The track turns boggier, and then we come upon two ATVs. On one of them sits a kid who looks at us open-mouthed and asks, to Chelsea and me, “You’re wearing shorts? Are you not getting bit?!” We are, in fact; the mosquitoes have just gotten terrible. On the other ATV sits the guy we were talking to down in the village, the one who told us about the tiny bow and arrow. He asks how our hike is going and then says he’s taking this guy—he gestures to a white guy standing between the two ATVs—hunting sheep. (Dall sheep, we think. They’re sort of like bighorns.) Carrot asks how many sheep they can hunt, and the guy replies that if you’re a resident you can hunt four per year, and if you’re not a resident you get one.
We wish them a pleasant journey, and they wish the same to us, and we continue on our way.
The track continues but it’s super muddy now. At one point Chelsea takes a step and sinks to mid-calf into mud. The bog has taken its first victim!

We walk a little farther. Carrot points out a rocky area across the valley towards the stream and suggests it as a campsite. We agree, and then trudge across what becomes very wet land. Alright, I’m accepting that my feet are going to be wet this entire week. The campsite we find is lovely. Chelsea sets off for an evening cathole and Carrot checks out all of the sites while Gahl and I claim our “bedrooms” and start setting up our tents. The ground is so soft that I consider not even blowing up my sleeping pad in the first place. I do, though, and all of my chores take me forever so that when I finally join the others for dinner they’re done cooking before I even start. I struggle to light my stove, but Chelsea comes to the rescue with her long-nosed lighter. (Is that what one would call it?) And before long I’ve got warm couscous in a plastic bag. Yum.

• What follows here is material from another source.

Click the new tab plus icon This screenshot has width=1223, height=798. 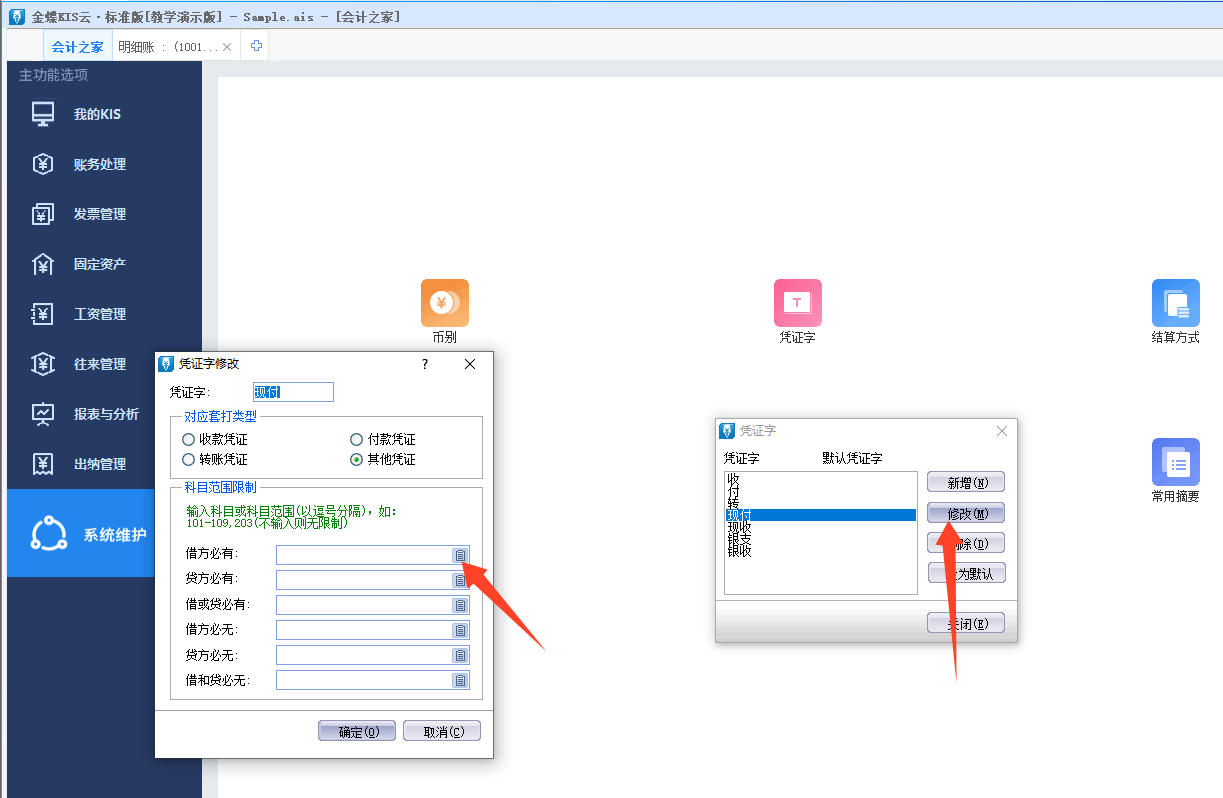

One by one the others finish dinner and go off to their tents for cozy sleeping bag time and I’m left there finishing my tea and staring at the waterfall tumbling down from the mountain on the south side of the valley into Contact Creek. It’s peaceful. The ground is so soft. There’s a little breeze.
I finish my chores and retreat to my tent. It’s 9 and still so light. Hiker midnight in Alaska. I wake up to pee at 2 in the morning and it may as well be afternoon. I guess a headlamp was another thing I packed but really didn’t need to.


Wow. The bog’s first victim. I’m riveted. Thanks for writing.